─── Source material

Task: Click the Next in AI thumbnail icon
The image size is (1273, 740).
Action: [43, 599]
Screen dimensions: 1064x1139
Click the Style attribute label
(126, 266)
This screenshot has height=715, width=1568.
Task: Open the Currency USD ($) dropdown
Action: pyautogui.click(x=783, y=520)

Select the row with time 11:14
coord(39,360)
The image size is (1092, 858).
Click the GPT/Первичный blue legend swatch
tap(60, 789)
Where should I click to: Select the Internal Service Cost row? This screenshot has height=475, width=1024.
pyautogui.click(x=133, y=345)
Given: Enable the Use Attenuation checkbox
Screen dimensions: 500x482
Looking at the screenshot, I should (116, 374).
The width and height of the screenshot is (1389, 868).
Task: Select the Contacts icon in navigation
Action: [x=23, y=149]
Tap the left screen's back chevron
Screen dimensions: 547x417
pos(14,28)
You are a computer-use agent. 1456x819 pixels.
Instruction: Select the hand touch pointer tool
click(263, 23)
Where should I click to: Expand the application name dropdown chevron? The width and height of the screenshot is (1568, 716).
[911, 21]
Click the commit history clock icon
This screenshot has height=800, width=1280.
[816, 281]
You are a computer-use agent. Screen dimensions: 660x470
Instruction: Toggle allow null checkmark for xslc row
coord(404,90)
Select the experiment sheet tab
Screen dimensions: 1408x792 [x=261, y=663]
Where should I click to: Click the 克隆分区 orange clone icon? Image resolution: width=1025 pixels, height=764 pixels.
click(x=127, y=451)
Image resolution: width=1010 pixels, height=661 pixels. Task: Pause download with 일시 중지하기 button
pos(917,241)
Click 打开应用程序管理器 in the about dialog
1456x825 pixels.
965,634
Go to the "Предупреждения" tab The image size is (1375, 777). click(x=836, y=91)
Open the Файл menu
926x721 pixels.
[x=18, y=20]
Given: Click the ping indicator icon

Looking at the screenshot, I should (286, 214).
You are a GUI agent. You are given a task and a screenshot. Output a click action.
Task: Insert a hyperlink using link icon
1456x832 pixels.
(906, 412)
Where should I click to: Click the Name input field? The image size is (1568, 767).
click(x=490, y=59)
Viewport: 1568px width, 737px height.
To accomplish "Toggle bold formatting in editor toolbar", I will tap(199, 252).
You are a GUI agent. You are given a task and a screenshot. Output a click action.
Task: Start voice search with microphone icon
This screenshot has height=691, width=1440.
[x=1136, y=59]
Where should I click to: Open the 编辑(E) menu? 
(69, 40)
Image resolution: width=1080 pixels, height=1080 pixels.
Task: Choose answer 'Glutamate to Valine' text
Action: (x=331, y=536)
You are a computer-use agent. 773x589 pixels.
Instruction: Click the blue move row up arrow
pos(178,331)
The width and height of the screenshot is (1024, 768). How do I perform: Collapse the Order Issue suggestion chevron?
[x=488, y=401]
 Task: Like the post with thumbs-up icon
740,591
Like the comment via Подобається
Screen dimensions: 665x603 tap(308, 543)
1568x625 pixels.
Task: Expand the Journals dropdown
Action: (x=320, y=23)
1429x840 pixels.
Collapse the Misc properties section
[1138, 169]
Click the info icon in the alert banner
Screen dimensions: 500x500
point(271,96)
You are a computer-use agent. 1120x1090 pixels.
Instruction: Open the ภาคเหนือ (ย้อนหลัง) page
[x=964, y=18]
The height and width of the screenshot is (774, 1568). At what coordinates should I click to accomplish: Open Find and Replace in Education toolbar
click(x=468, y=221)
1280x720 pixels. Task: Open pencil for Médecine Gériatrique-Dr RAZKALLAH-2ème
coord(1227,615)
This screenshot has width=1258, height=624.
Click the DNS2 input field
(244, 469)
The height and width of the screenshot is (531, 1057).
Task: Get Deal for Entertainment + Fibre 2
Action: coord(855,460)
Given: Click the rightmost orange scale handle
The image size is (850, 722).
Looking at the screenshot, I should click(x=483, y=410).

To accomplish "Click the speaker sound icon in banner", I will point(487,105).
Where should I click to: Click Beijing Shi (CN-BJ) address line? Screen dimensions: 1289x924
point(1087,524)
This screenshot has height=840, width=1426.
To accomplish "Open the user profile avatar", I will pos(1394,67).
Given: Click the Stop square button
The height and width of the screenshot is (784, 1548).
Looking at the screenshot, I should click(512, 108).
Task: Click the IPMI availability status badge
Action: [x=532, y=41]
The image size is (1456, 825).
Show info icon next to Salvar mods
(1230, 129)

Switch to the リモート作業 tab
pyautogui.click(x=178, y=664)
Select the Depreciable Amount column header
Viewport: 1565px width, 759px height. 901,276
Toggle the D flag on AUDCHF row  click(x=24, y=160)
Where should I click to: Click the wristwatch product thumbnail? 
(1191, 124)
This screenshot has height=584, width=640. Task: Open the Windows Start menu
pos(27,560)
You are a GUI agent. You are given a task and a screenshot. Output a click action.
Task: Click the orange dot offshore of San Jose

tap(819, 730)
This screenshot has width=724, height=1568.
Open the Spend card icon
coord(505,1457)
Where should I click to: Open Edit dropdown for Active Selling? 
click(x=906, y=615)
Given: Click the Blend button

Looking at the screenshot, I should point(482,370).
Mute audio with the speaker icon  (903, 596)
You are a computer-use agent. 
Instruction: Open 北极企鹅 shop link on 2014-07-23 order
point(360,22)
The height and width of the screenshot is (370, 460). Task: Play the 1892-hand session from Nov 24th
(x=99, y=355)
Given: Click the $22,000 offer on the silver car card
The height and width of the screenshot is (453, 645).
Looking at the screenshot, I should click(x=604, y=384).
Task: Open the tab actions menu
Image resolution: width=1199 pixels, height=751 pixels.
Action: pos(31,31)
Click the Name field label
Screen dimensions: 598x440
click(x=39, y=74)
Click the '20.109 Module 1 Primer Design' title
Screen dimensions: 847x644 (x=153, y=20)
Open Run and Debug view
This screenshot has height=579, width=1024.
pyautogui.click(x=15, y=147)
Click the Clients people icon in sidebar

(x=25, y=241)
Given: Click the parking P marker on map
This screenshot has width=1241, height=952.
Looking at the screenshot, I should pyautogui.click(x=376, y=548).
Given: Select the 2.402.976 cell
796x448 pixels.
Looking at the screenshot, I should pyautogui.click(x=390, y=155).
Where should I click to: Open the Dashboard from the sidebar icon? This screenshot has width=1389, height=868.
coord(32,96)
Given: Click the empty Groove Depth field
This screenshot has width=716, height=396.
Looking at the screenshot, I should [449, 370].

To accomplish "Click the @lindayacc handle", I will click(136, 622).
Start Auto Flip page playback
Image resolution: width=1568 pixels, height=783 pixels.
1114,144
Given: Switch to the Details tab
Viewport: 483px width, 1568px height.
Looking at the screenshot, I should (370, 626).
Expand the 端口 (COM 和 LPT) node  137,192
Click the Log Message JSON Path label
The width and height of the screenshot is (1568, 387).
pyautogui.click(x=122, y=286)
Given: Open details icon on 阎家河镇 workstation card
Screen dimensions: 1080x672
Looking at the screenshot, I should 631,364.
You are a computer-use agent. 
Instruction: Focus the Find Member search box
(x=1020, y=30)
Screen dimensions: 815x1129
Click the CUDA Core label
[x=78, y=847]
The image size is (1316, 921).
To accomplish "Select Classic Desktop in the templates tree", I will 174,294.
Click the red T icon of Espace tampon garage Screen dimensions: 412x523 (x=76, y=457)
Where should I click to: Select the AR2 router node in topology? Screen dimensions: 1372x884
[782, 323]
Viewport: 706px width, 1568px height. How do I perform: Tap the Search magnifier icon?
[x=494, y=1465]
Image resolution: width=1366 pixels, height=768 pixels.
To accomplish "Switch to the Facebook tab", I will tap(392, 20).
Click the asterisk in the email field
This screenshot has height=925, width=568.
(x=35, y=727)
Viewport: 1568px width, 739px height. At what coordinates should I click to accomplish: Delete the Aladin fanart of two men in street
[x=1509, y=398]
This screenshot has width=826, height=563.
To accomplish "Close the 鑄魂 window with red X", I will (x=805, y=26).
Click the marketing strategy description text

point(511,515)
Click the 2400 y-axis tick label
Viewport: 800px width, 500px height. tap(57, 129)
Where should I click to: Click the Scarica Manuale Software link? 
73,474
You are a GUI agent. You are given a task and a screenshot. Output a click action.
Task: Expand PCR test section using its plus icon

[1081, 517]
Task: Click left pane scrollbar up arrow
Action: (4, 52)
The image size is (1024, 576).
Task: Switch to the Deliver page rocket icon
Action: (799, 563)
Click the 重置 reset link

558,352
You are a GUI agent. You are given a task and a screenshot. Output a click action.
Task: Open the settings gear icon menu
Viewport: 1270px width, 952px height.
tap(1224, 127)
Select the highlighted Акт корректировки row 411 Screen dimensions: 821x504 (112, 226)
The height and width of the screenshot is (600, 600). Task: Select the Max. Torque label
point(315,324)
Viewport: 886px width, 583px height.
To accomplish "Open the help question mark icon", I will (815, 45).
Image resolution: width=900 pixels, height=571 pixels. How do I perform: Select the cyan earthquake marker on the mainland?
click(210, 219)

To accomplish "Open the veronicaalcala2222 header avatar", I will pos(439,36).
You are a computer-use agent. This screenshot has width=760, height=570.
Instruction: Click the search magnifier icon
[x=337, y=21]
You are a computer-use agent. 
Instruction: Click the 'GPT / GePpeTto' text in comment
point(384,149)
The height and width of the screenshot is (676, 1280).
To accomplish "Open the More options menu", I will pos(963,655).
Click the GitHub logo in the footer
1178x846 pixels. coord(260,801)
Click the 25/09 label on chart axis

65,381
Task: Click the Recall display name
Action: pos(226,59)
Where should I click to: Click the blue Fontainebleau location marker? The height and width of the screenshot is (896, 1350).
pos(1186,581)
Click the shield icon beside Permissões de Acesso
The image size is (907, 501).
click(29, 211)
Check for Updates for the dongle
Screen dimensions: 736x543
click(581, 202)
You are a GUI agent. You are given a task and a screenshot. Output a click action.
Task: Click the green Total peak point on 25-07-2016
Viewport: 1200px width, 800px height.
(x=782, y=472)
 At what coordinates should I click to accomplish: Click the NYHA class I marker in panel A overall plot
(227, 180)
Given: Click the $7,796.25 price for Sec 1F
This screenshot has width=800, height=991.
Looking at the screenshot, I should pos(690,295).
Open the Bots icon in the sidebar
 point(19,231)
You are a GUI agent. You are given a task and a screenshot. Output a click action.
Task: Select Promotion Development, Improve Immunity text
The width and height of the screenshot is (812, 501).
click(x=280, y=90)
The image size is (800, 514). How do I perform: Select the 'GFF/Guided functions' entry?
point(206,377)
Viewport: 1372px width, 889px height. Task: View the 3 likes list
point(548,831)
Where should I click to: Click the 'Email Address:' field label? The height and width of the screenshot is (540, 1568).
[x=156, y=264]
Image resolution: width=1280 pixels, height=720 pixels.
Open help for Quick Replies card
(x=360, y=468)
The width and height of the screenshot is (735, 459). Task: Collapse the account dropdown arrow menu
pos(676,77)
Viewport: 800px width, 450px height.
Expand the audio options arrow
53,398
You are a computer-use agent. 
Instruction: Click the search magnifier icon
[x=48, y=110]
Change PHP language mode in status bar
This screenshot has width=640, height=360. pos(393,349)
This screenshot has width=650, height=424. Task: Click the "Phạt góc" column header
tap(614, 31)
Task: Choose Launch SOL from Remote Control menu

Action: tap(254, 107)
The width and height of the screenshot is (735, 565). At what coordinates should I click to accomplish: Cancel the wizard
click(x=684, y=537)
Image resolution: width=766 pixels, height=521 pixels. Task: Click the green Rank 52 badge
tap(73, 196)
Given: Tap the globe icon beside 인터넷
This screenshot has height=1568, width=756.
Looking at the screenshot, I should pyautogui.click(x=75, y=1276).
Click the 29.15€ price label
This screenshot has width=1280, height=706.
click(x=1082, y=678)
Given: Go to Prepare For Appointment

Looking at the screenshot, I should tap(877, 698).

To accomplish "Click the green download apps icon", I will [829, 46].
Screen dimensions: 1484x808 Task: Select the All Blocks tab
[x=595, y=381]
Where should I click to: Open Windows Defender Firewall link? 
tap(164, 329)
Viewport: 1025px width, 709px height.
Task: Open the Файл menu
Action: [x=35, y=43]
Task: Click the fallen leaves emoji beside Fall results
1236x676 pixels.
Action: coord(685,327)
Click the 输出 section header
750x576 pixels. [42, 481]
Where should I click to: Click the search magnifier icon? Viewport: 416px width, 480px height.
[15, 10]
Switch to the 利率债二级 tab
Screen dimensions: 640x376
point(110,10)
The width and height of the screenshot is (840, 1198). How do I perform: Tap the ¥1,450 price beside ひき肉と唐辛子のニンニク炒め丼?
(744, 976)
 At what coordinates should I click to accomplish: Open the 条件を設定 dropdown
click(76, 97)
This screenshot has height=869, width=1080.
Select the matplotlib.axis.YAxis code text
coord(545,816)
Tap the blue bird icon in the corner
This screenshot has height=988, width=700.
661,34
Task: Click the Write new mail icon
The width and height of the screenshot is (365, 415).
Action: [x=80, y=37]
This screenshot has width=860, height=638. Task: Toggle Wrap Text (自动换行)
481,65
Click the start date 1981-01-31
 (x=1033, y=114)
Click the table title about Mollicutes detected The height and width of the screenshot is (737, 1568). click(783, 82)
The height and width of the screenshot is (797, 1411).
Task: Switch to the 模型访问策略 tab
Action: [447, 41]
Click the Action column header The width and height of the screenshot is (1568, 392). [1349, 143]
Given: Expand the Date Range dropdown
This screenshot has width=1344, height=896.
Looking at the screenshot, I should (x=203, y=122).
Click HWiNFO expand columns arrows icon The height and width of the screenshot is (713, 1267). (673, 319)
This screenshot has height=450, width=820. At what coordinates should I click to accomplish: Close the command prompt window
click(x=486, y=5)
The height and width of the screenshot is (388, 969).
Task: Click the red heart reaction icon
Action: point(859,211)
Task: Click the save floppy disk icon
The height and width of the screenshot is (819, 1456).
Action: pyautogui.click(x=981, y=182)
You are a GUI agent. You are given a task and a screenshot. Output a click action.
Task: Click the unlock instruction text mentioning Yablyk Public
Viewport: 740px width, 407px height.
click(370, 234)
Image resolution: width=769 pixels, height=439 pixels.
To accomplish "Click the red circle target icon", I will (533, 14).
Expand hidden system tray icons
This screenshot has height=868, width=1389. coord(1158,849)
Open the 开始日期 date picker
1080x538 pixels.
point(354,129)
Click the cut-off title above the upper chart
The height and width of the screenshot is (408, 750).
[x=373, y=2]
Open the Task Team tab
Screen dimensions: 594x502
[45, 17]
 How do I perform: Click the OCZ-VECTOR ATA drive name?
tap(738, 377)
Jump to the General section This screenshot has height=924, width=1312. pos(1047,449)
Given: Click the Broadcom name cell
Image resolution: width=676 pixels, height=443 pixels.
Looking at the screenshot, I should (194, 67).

──────

Description of the task:
Return, with no change at all, every line in the entries above from the line containing "This screenshot has height=869, width=1080." through the line containing "Click the Action".

Answer section:
This screenshot has height=869, width=1080.
Select the matplotlib.axis.YAxis code text
coord(545,816)
Tap the blue bird icon in the corner
This screenshot has height=988, width=700.
661,34
Task: Click the Write new mail icon
The width and height of the screenshot is (365, 415).
Action: [x=80, y=37]
This screenshot has width=860, height=638. Task: Toggle Wrap Text (自动换行)
481,65
Click the start date 1981-01-31
 (x=1033, y=114)
Click the table title about Mollicutes detected The height and width of the screenshot is (737, 1568). click(783, 82)
The height and width of the screenshot is (797, 1411).
Task: Switch to the 模型访问策略 tab
Action: [447, 41]
Click the Action column header The width and height of the screenshot is (1568, 392). [1349, 143]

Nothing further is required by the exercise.